Minister of State
- In office 27 March 1995 – 5 October 1995
- Prime Minister: Tansu Çiller
- Preceded by: Mehmet Gülcegün

Minister of Public Works
- In office 21 November 1991 – 27 July 1994
- Prime Minister: Süleyman Demirel Tansu Çiller
- Preceded by: Hüsamettin Örüç
- Succeeded by: Mustafa Yılmaz

Personal details
- Born: 1939 Ankara, Turkey
- Died: 15 February 2022 (aged 83) Ankara, Turkey
- Alma mater: University of Vienna
- Occupation: Civil servant, politician
- Profession: Political scientist

= Onur Kumbaracıbaşı =

Turkish politician (1939–2022)

Onur Kumbaracıbaşı (1939 – 15 February 2022) was a Turkish civil servant and politician who served as a government minister.

==Biography==
Onur Kumbaracıbaşı was born to İbrahim and wife Mualla in Ankara, Turkey, in 1939. He studied in the Faculty of Political Sciences of University of Vienna. After obtaining his PhD degree in the same faculty, he returned to Turkey and served in the State Planning Organization. Then, he was appointed the Dean of Ankara Academy of Economic and Commercial Studies.

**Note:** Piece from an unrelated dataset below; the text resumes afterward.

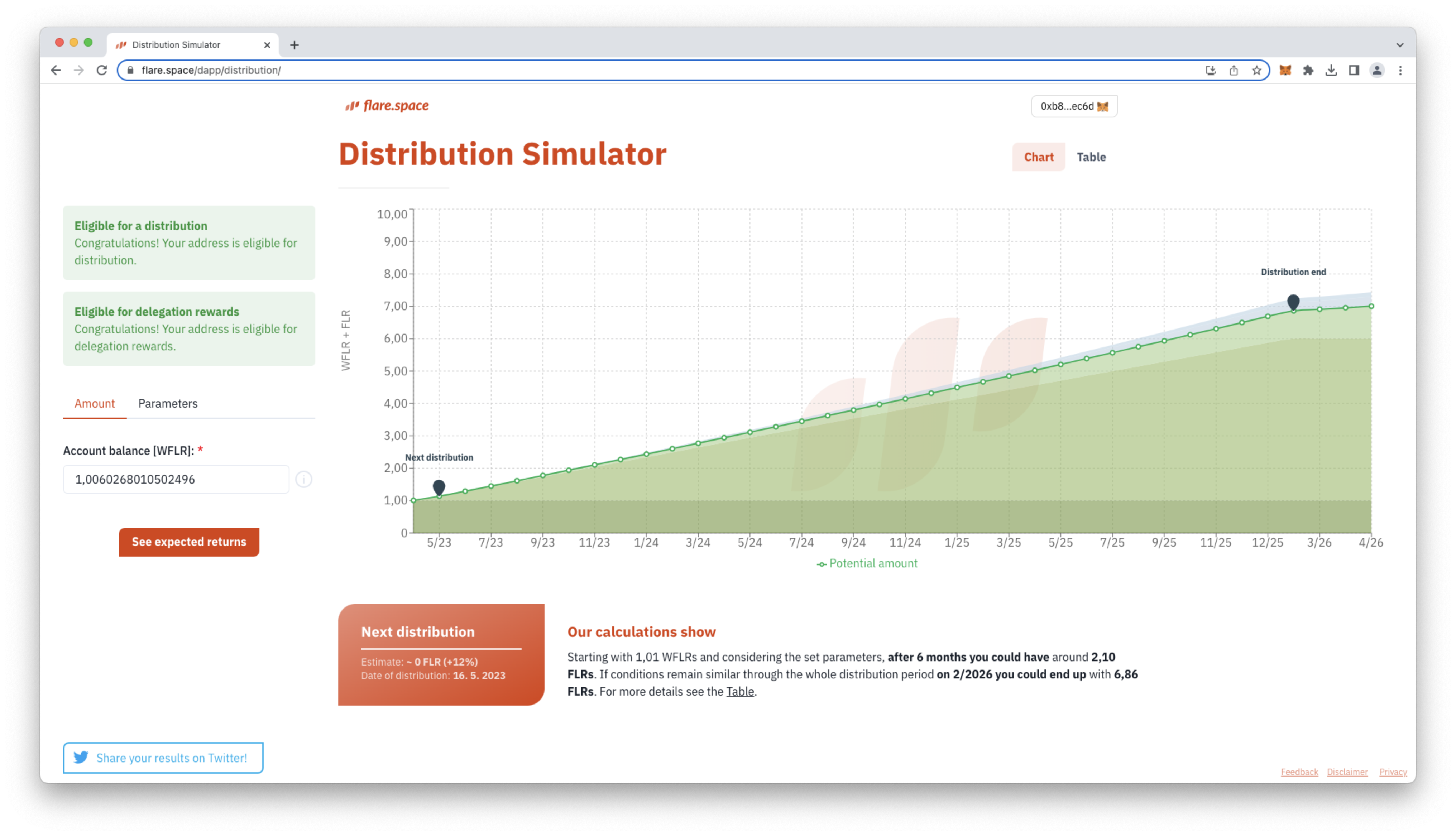Switch to the Parameters tab
This screenshot has height=836, width=1456.
pos(168,403)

He joined the Social Democratic Populist Party. On 29 November 1987, he was elected into the 18th Parliament of Turkey as a deputy of Kocaeli Province. In the next term, he was elected a deputy from Hatay Province, and he participated in two coalition governments; the 49th and the 50th government of Turkey between 21 November 1991 and 27 July 1994 serving as the Minister of Public Works and Settlement. After his political party merged into the Republican People's Party, he also served as the Minister of State in the 50th government between 27 March 1995 and 5 October 1995.

Kumbaracıbaşı died from COVID-19 in Ankara on 15 February 2022, at the age of 83. Two days later, he was buried in Cebeci Asri Cemetery in Ankara.